ACTIVITY: Copy out all lines in the material below that contain the string "with".

DATASET EXCERPTS:
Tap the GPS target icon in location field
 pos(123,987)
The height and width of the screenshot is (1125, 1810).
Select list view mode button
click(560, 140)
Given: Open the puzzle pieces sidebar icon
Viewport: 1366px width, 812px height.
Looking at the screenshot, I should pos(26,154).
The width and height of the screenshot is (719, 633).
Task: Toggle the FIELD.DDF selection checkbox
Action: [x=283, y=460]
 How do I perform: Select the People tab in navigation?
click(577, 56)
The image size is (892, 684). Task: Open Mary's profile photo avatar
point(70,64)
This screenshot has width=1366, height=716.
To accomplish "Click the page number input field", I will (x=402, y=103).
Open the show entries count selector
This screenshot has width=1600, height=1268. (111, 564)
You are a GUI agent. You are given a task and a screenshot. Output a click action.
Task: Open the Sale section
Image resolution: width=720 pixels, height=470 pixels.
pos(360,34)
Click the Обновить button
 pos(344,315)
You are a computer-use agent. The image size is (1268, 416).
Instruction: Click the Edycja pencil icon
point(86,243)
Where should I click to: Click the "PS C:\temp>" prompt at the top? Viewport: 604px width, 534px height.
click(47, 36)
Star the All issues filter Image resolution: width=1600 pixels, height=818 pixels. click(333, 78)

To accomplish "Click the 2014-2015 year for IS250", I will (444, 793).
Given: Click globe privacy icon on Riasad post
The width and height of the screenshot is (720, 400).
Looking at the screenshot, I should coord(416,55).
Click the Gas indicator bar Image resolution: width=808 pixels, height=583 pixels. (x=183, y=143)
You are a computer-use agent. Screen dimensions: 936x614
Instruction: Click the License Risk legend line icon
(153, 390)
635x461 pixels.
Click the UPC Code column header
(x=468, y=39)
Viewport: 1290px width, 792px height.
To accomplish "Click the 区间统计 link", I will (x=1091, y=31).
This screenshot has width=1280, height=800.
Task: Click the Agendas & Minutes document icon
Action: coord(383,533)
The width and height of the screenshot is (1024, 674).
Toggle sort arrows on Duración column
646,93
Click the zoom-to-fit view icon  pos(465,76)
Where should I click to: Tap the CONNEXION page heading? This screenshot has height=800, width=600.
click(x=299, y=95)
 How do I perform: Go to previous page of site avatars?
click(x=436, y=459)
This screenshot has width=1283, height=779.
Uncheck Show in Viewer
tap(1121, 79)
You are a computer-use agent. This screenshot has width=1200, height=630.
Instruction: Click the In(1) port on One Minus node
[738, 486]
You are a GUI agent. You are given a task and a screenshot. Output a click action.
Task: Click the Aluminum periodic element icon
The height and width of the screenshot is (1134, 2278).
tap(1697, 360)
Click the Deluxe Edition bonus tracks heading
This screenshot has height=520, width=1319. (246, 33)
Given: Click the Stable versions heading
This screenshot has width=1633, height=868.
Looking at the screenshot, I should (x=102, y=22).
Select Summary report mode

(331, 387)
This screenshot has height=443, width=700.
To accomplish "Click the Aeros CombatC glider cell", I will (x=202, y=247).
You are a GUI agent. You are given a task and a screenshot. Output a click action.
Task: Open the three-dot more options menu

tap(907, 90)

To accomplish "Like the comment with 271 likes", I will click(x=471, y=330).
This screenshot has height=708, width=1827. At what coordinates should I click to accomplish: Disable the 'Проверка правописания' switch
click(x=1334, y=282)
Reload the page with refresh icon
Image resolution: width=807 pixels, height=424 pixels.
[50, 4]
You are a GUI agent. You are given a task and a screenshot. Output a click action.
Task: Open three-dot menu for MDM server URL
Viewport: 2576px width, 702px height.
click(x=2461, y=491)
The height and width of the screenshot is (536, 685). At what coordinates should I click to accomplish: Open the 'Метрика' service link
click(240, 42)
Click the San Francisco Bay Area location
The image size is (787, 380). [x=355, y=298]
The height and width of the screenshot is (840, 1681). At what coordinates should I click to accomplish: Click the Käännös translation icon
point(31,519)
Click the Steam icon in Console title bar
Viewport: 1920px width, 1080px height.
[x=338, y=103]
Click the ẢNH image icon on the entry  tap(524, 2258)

OUTPUT:
To accomplish "Like the comment with 271 likes", I will click(x=471, y=330).
Reload the page with refresh icon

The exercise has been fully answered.